### DIRECTIONS
Duplicate the material below line for line, without altering anything in it.

(Entries for locating text and elements)
━━━━━━━━━━━━━━━━

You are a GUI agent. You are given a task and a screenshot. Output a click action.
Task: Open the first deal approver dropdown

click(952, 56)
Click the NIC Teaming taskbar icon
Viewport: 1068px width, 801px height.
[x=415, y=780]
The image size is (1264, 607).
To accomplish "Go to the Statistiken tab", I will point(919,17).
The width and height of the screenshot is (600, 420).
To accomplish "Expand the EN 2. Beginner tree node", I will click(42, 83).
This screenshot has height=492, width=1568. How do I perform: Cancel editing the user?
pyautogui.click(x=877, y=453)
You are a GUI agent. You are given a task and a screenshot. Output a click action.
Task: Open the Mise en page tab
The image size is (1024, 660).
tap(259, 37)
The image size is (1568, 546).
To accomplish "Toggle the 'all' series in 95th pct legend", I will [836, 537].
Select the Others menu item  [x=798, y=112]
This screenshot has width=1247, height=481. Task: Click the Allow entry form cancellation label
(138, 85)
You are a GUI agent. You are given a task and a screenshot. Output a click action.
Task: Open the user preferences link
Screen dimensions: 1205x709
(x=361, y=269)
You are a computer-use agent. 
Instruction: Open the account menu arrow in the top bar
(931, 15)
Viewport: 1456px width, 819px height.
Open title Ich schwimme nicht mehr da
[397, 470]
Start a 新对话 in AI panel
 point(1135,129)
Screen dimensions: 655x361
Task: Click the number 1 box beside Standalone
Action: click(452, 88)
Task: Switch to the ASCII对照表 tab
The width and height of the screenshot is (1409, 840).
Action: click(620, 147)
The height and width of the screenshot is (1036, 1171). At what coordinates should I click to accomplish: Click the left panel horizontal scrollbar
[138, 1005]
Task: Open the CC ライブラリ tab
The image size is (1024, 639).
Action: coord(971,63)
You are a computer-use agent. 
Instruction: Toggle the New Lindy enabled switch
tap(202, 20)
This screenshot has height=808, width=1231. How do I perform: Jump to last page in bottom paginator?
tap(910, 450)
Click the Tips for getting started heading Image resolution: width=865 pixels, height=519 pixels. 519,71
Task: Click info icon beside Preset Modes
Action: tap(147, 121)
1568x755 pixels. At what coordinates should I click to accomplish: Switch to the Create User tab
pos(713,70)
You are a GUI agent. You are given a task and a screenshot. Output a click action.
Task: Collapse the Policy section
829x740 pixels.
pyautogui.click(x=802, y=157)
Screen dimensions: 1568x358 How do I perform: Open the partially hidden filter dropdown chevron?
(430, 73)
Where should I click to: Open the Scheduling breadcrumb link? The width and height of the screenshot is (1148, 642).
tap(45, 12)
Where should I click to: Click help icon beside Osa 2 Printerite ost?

━━━━━━━━━━━━━━━━

### RESULT OF THIS TASK
You are a GUI agent. You are given a task and a screenshot. Output a click action.
Task: Open the first deal approver dropdown

click(952, 56)
Click the NIC Teaming taskbar icon
Viewport: 1068px width, 801px height.
[x=415, y=780]
The image size is (1264, 607).
To accomplish "Go to the Statistiken tab", I will point(919,17).
The width and height of the screenshot is (600, 420).
To accomplish "Expand the EN 2. Beginner tree node", I will click(42, 83).
This screenshot has height=492, width=1568. How do I perform: Cancel editing the user?
pyautogui.click(x=877, y=453)
You are a GUI agent. You are given a task and a screenshot. Output a click action.
Task: Open the Mise en page tab
The image size is (1024, 660).
tap(259, 37)
The image size is (1568, 546).
To accomplish "Toggle the 'all' series in 95th pct legend", I will [836, 537].
Select the Others menu item  [x=798, y=112]
This screenshot has width=1247, height=481. Task: Click the Allow entry form cancellation label
(138, 85)
You are a GUI agent. You are given a task and a screenshot. Output a click action.
Task: Open the user preferences link
Screen dimensions: 1205x709
(x=361, y=269)
You are a computer-use agent. 
Instruction: Open the account menu arrow in the top bar
(931, 15)
Viewport: 1456px width, 819px height.
Open title Ich schwimme nicht mehr da
[397, 470]
Start a 新对话 in AI panel
 point(1135,129)
Screen dimensions: 655x361
Task: Click the number 1 box beside Standalone
Action: click(452, 88)
Task: Switch to the ASCII对照表 tab
The width and height of the screenshot is (1409, 840).
Action: click(620, 147)
The height and width of the screenshot is (1036, 1171). At what coordinates should I click to accomplish: Click the left panel horizontal scrollbar
[138, 1005]
Task: Open the CC ライブラリ tab
The image size is (1024, 639).
Action: coord(971,63)
You are a computer-use agent. 
Instruction: Toggle the New Lindy enabled switch
tap(202, 20)
This screenshot has height=808, width=1231. How do I perform: Jump to last page in bottom paginator?
tap(910, 450)
Click the Tips for getting started heading Image resolution: width=865 pixels, height=519 pixels. 519,71
Task: Click info icon beside Preset Modes
Action: tap(147, 121)
1568x755 pixels. At what coordinates should I click to accomplish: Switch to the Create User tab
pos(713,70)
You are a GUI agent. You are given a task and a screenshot. Output a click action.
Task: Collapse the Policy section
829x740 pixels.
pyautogui.click(x=802, y=157)
Screen dimensions: 1568x358 How do I perform: Open the partially hidden filter dropdown chevron?
(430, 73)
Where should I click to: Open the Scheduling breadcrumb link? The width and height of the screenshot is (1148, 642).
tap(45, 12)
Where should I click to: Click help icon beside Osa 2 Printerite ost?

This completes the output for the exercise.